───── Records for this task ─────

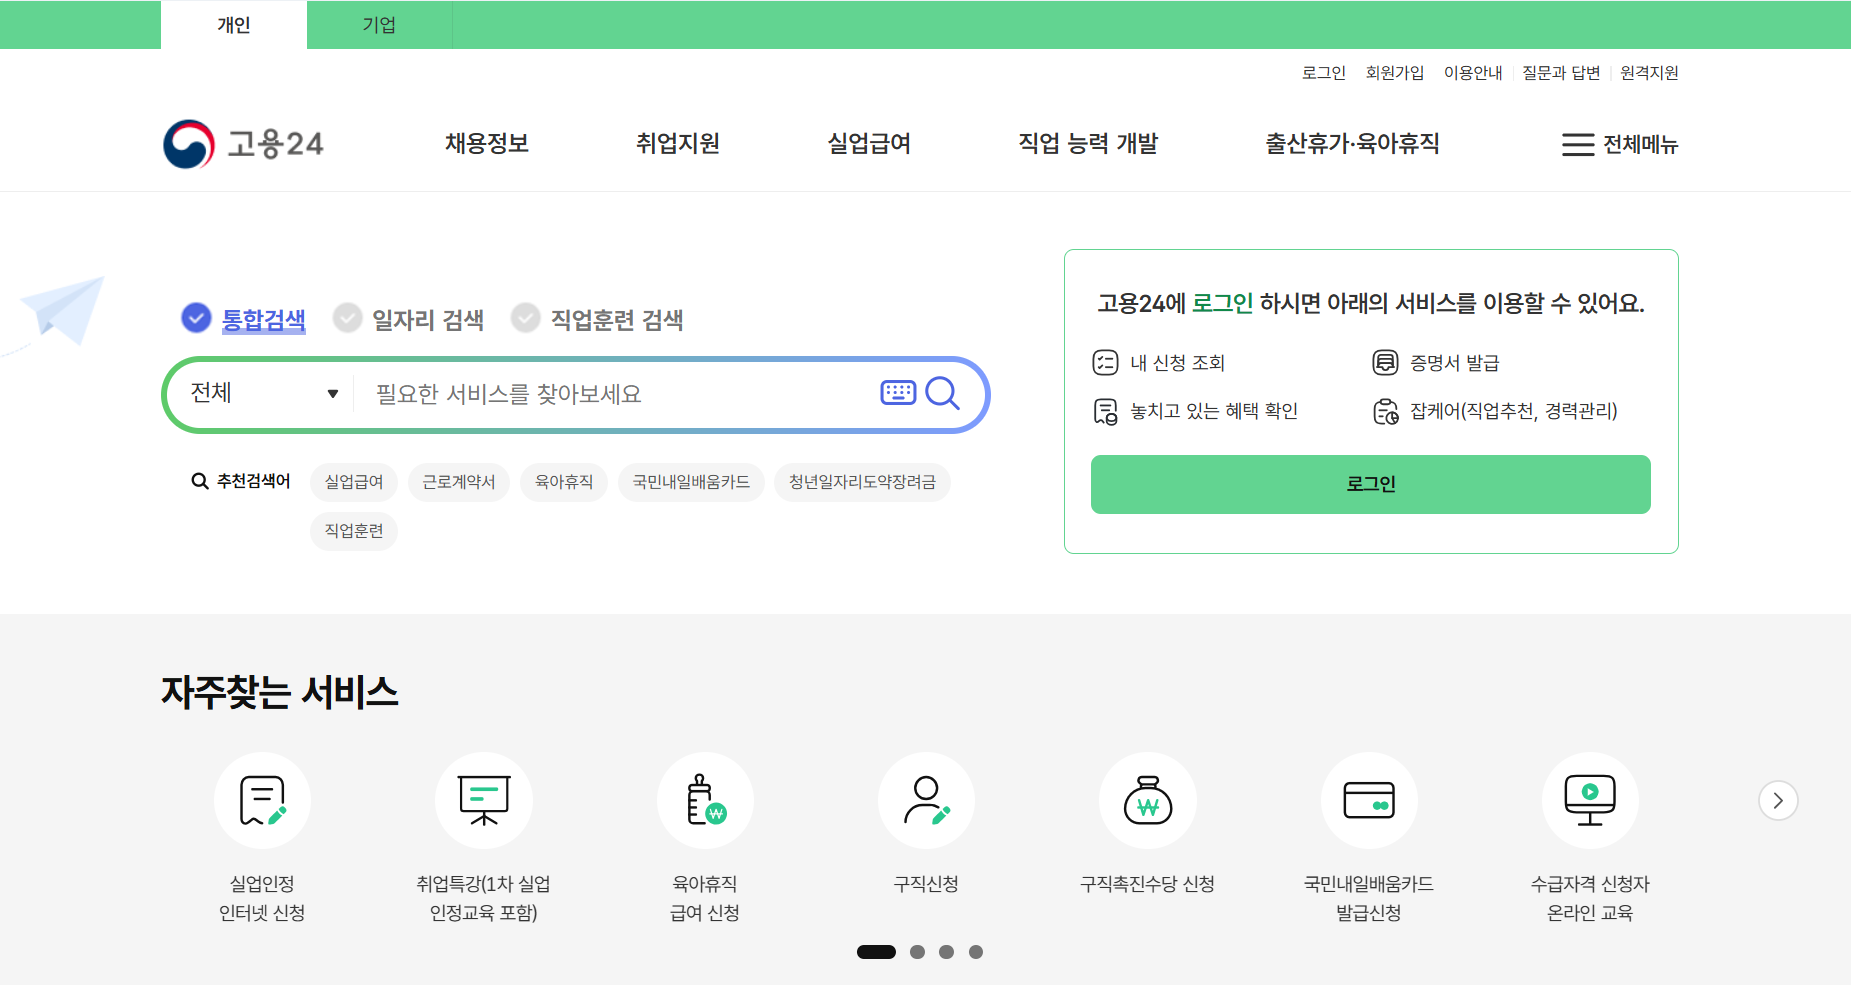The height and width of the screenshot is (985, 1851).
Task: Advance carousel with right arrow
Action: [1777, 800]
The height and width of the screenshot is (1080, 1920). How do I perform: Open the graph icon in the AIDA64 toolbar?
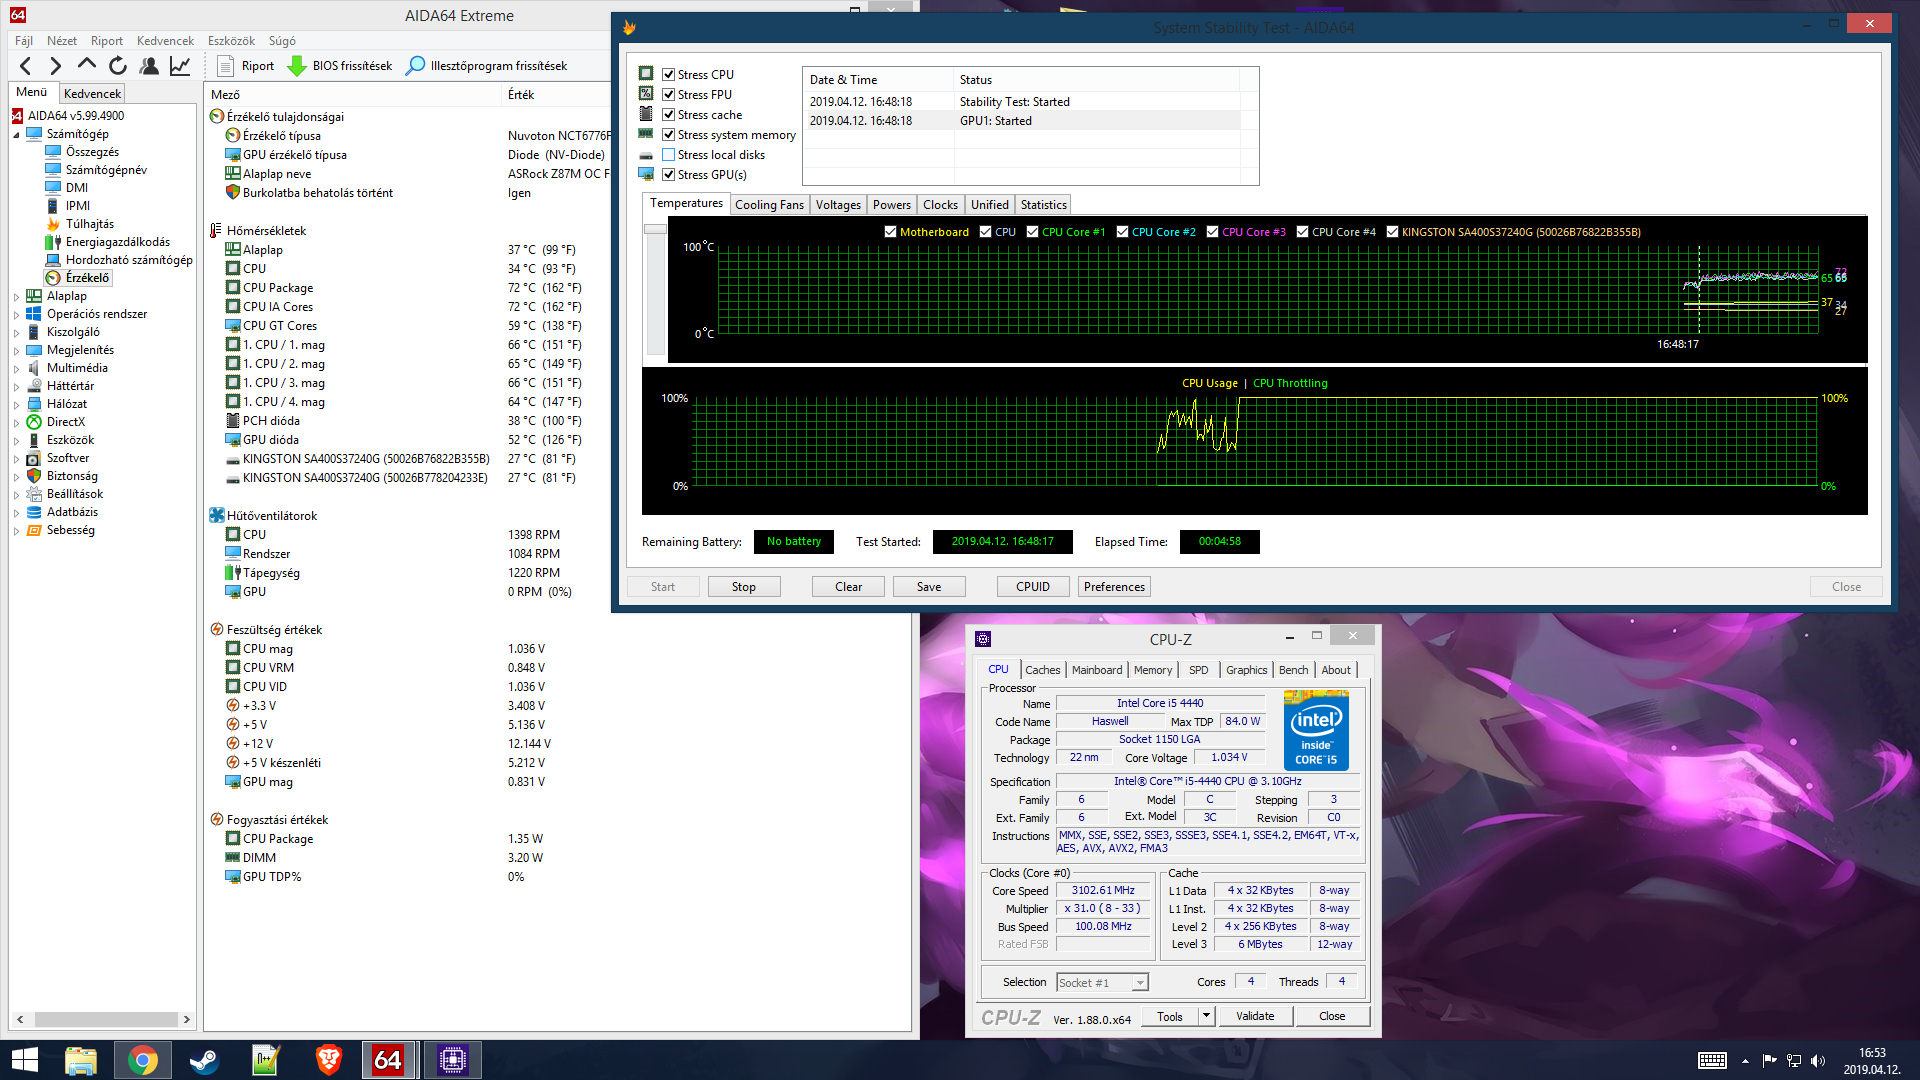coord(180,66)
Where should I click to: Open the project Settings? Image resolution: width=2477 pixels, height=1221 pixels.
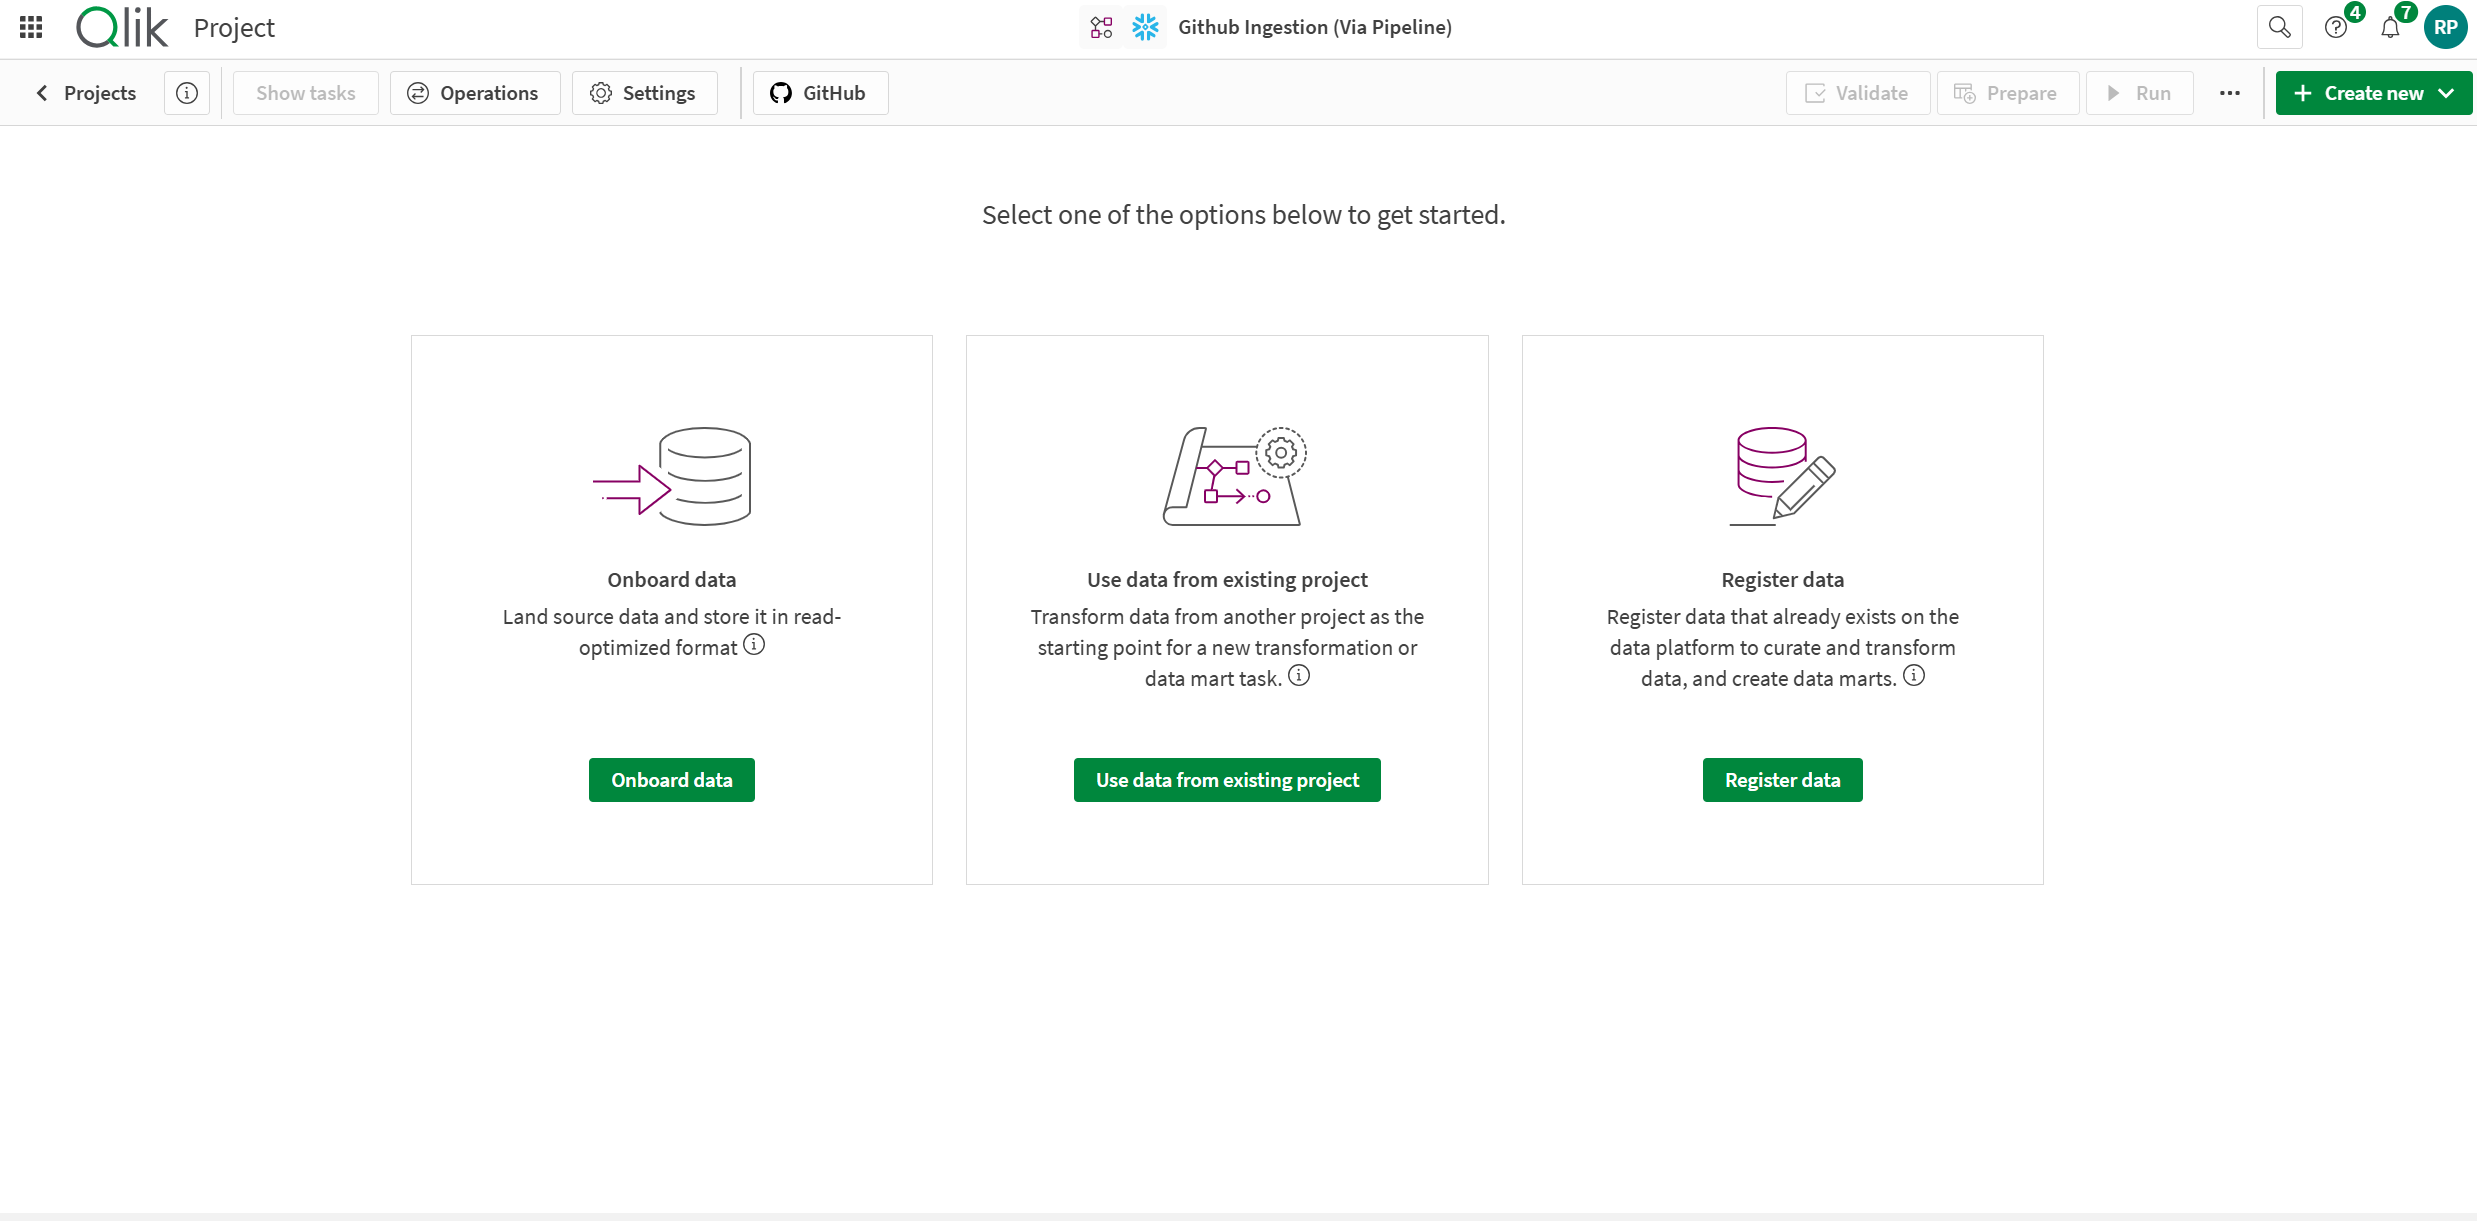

─────

- Problem description:
Your task is to print exactly the lines from the one containing "The height and width of the screenshot is (1080, 1920)." through the final line of the records above, with no pictures and nothing more.

- Result for this task:
The height and width of the screenshot is (1080, 1920). How do I perform: Open the graph icon in the AIDA64 toolbar?
coord(180,66)
Where should I click to: Open the project Settings? Image resolution: width=2477 pixels, height=1221 pixels.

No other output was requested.